Schachspielers
In the square outside Freiheit street number sixteen,
in the world above U-Bahn commuters, there meet
the Schachspielers.
Some say, in fact, they never leave,
but boiled kneecaps and brittle bones
once buried in the cheap concrete
now rise daily to enthrone two kings.
Gnarled they are in build and limp,
each man’s spine a humped back bridge
in dated shirts that no longer fit but ripple
in the rumble of the underground
beneath.
Shuffling over the arrival of the 6:33,
Tuesday’s chosen enthroned ones, assemble armies:
a wooden bishop with a chip on his shoulder,
a pawn with a bash on the head waits for orders
as spectators sit.
Now player one was once a handsome man—
six feet in height with a healthy tan,
but his skin the wind, and rain’s pulled down
like candle wax.
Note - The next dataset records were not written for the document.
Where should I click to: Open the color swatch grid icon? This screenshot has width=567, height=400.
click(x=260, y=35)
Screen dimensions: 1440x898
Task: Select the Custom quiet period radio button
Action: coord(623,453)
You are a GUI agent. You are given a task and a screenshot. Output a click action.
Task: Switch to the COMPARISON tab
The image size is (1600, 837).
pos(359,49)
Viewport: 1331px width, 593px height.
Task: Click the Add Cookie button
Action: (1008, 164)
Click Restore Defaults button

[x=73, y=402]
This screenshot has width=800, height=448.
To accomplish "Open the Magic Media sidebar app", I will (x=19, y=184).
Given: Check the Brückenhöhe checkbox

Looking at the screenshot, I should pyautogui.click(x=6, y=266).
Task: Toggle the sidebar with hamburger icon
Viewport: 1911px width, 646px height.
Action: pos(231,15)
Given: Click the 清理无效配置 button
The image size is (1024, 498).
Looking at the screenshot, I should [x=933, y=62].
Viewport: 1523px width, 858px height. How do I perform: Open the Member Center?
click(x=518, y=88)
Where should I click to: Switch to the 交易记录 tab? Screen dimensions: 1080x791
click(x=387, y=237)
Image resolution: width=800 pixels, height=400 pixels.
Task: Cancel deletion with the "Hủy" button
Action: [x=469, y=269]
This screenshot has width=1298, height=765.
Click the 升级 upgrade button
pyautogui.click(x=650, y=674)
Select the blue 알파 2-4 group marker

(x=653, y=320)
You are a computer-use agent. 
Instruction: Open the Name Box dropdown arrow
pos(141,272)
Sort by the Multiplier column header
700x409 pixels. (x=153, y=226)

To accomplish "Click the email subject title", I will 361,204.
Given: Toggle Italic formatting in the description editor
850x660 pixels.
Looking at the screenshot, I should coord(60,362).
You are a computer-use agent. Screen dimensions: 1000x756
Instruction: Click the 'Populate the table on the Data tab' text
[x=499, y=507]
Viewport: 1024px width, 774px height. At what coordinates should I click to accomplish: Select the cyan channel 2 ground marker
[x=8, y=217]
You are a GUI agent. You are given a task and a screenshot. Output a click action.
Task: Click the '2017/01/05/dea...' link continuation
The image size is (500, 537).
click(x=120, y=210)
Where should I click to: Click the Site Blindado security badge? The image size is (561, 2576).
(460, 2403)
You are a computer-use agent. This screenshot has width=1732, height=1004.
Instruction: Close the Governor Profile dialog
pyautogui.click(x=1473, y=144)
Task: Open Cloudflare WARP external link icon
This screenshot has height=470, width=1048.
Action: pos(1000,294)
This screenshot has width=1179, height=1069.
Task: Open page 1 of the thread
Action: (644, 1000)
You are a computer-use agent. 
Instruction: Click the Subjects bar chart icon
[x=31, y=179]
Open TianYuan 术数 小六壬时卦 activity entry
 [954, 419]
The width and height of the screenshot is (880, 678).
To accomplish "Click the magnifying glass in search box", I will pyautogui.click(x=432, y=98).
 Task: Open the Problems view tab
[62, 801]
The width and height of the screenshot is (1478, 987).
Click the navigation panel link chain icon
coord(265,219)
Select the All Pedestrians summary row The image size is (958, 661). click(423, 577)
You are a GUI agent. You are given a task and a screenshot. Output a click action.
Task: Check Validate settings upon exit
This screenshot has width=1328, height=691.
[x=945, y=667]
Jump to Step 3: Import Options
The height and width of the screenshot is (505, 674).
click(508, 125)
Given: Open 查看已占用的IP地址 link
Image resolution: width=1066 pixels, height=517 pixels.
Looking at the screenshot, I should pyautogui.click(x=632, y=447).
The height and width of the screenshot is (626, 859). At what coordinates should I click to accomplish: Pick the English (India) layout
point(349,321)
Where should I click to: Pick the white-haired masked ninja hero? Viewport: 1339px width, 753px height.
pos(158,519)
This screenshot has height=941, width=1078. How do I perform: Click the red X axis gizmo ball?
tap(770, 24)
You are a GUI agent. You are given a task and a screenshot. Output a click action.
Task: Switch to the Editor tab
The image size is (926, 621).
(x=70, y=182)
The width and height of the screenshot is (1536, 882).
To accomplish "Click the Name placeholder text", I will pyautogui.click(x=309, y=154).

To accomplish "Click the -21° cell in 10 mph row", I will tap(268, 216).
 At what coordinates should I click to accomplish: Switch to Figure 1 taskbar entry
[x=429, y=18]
On his finger sags
a cigarette butt.
On the opposite side of the chequered battleground,
playing black, player two’s a used tissue kinda man
with a scrunched-up face and ferocious brows
that quiver as he thinks.
The game begins
with the movement of his feet — two leather slippers
thoughtfully complete the ruler length
to his kingside pawn three.
In the time it takes to bend his knees
and tune his vertebrae in squeaks,
the U6 bursts its banks
and spills commuters up the ramps,
their fingers flashing, tapping, Google Map-bashing,
speed walking, text-talking, Whats-app-apping
or they’re Snapchatting, networking, Insta-picture-filter-picking,
ghosting or they’re roasting someone, swiping left or right in tandem
facelessly Face Timing, Facebooking, Face-swapping fucking Amazon-ing
and it’s all gone
in the time it takes player two to straighten up.
Not hook-up, book a check-up, skype a break-up, apply make-up
just straighten up.
The streets hush.
Player one’s back cracks as he breaks ranks
to let the queen through, coughs twice,
adjusts his tie and recedes
in a puff of smoke.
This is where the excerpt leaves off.